* _What the exercise asks_
Transcribe the records below. Leave nothing out and change nothing.

* _Data excerpts_

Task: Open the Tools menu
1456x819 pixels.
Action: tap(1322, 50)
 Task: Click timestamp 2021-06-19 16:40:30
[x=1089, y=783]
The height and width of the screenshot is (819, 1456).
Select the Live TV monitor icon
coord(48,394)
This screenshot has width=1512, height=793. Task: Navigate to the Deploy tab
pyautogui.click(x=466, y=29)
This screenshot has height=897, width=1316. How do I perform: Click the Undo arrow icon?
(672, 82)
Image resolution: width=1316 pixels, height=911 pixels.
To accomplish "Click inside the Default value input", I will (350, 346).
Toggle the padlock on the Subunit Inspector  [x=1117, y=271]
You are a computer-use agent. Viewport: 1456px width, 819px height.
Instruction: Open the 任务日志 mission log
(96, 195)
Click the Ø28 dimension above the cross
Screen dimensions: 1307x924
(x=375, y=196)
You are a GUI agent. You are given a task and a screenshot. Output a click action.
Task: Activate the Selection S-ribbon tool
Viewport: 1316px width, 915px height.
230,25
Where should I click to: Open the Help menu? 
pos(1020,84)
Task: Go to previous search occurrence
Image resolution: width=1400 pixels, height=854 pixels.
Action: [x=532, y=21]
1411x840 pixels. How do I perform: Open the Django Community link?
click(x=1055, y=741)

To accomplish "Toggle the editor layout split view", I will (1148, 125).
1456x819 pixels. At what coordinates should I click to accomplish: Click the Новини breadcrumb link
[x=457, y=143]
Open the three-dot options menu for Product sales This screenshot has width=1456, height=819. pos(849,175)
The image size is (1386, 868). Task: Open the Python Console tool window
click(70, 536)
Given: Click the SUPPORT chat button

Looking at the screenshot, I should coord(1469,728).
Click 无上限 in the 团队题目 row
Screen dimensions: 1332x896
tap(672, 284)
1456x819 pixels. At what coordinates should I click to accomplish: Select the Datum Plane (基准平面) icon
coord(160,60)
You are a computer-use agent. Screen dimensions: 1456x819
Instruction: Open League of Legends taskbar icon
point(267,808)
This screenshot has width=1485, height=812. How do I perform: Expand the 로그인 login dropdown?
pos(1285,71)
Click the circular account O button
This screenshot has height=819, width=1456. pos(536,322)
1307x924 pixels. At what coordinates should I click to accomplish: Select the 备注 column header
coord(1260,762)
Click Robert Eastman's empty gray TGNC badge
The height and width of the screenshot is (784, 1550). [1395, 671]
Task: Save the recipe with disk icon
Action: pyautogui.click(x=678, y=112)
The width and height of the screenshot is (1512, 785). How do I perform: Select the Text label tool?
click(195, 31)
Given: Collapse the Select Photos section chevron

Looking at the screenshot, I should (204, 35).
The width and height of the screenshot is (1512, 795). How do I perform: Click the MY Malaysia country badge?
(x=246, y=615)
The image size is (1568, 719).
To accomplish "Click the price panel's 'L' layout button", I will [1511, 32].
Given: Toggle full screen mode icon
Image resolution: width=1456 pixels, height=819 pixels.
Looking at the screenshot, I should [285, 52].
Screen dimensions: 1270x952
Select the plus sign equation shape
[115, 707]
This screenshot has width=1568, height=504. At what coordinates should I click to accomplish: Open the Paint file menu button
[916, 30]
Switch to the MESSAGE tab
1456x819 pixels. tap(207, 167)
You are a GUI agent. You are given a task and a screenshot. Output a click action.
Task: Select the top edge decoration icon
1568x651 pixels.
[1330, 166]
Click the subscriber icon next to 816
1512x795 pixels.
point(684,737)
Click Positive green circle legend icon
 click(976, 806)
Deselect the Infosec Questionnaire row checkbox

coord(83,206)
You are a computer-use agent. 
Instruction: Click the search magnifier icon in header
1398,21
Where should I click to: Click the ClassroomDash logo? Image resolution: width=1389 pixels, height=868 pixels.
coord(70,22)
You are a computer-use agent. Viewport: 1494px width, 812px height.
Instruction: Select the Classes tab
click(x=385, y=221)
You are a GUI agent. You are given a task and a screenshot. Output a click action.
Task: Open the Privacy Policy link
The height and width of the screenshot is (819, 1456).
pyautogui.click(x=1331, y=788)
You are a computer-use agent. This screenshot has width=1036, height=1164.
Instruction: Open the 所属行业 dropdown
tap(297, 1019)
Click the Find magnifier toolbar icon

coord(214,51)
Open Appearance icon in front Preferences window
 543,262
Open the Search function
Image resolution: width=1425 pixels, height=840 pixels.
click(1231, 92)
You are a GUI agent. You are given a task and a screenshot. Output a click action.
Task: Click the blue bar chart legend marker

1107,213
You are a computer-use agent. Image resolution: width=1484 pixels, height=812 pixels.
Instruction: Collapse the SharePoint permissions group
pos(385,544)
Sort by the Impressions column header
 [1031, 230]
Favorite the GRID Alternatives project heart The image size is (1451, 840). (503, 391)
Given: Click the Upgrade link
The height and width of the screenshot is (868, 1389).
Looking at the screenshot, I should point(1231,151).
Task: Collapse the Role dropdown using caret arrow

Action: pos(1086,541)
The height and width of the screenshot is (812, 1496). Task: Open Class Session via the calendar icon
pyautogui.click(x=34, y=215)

* _Response for this exercise_
Task: Open the Tools menu
1456x819 pixels.
Action: tap(1322, 50)
 Task: Click timestamp 2021-06-19 16:40:30
[x=1089, y=783]
The height and width of the screenshot is (819, 1456).
Select the Live TV monitor icon
coord(48,394)
This screenshot has width=1512, height=793. Task: Navigate to the Deploy tab
pyautogui.click(x=466, y=29)
This screenshot has height=897, width=1316. How do I perform: Click the Undo arrow icon?
(672, 82)
Image resolution: width=1316 pixels, height=911 pixels.
To accomplish "Click inside the Default value input", I will (350, 346).
Toggle the padlock on the Subunit Inspector  [x=1117, y=271]
You are a computer-use agent. Viewport: 1456px width, 819px height.
Instruction: Open the 任务日志 mission log
(96, 195)
Click the Ø28 dimension above the cross
Screen dimensions: 1307x924
(x=375, y=196)
You are a GUI agent. You are given a task and a screenshot. Output a click action.
Task: Activate the Selection S-ribbon tool
Viewport: 1316px width, 915px height.
230,25
Where should I click to: Open the Help menu? 
pos(1020,84)
Task: Go to previous search occurrence
Image resolution: width=1400 pixels, height=854 pixels.
Action: [x=532, y=21]
1411x840 pixels. How do I perform: Open the Django Community link?
click(x=1055, y=741)

To accomplish "Toggle the editor layout split view", I will (1148, 125).
1456x819 pixels. At what coordinates should I click to accomplish: Click the Новини breadcrumb link
[x=457, y=143]
Open the three-dot options menu for Product sales This screenshot has width=1456, height=819. pos(849,175)
The image size is (1386, 868). Task: Open the Python Console tool window
click(70, 536)
Given: Click the SUPPORT chat button

Looking at the screenshot, I should coord(1469,728).
Click 无上限 in the 团队题目 row
Screen dimensions: 1332x896
tap(672, 284)
1456x819 pixels. At what coordinates should I click to accomplish: Select the Datum Plane (基准平面) icon
coord(160,60)
You are a computer-use agent. Screen dimensions: 1456x819
Instruction: Open League of Legends taskbar icon
point(267,808)
This screenshot has width=1485, height=812. How do I perform: Expand the 로그인 login dropdown?
pos(1285,71)
Click the circular account O button
This screenshot has height=819, width=1456. pos(536,322)
1307x924 pixels. At what coordinates should I click to accomplish: Select the 备注 column header
coord(1260,762)
Click Robert Eastman's empty gray TGNC badge
The height and width of the screenshot is (784, 1550). [1395, 671]
Task: Save the recipe with disk icon
Action: pyautogui.click(x=678, y=112)
The width and height of the screenshot is (1512, 785). How do I perform: Select the Text label tool?
click(195, 31)
Given: Collapse the Select Photos section chevron

Looking at the screenshot, I should (204, 35).
The width and height of the screenshot is (1512, 795). How do I perform: Click the MY Malaysia country badge?
(x=246, y=615)
The image size is (1568, 719).
To accomplish "Click the price panel's 'L' layout button", I will [1511, 32].
Given: Toggle full screen mode icon
Image resolution: width=1456 pixels, height=819 pixels.
Looking at the screenshot, I should [285, 52].
Screen dimensions: 1270x952
Select the plus sign equation shape
[115, 707]
This screenshot has width=1568, height=504. At what coordinates should I click to accomplish: Open the Paint file menu button
[916, 30]
Switch to the MESSAGE tab
1456x819 pixels. tap(207, 167)
You are a GUI agent. You are given a task and a screenshot. Output a click action.
Task: Select the top edge decoration icon
1568x651 pixels.
[1330, 166]
Click the subscriber icon next to 816
1512x795 pixels.
point(684,737)
Click Positive green circle legend icon
 click(976, 806)
Deselect the Infosec Questionnaire row checkbox

coord(83,206)
You are a computer-use agent. 
Instruction: Click the search magnifier icon in header
1398,21
Where should I click to: Click the ClassroomDash logo? Image resolution: width=1389 pixels, height=868 pixels.
coord(70,22)
You are a computer-use agent. Viewport: 1494px width, 812px height.
Instruction: Select the Classes tab
click(x=385, y=221)
You are a GUI agent. You are given a task and a screenshot. Output a click action.
Task: Open the Privacy Policy link
The height and width of the screenshot is (819, 1456).
pyautogui.click(x=1331, y=788)
You are a computer-use agent. This screenshot has width=1036, height=1164.
Instruction: Open the 所属行业 dropdown
tap(297, 1019)
Click the Find magnifier toolbar icon

coord(214,51)
Open Appearance icon in front Preferences window
 543,262
Open the Search function
Image resolution: width=1425 pixels, height=840 pixels.
click(1231, 92)
You are a GUI agent. You are given a task and a screenshot. Output a click action.
Task: Click the blue bar chart legend marker

1107,213
You are a computer-use agent. Image resolution: width=1484 pixels, height=812 pixels.
Instruction: Collapse the SharePoint permissions group
pos(385,544)
Sort by the Impressions column header
 [1031, 230]
Favorite the GRID Alternatives project heart The image size is (1451, 840). (503, 391)
Given: Click the Upgrade link
The height and width of the screenshot is (868, 1389).
Looking at the screenshot, I should point(1231,151).
Task: Collapse the Role dropdown using caret arrow

Action: pos(1086,541)
The height and width of the screenshot is (812, 1496). Task: Open Class Session via the calendar icon
pyautogui.click(x=34, y=215)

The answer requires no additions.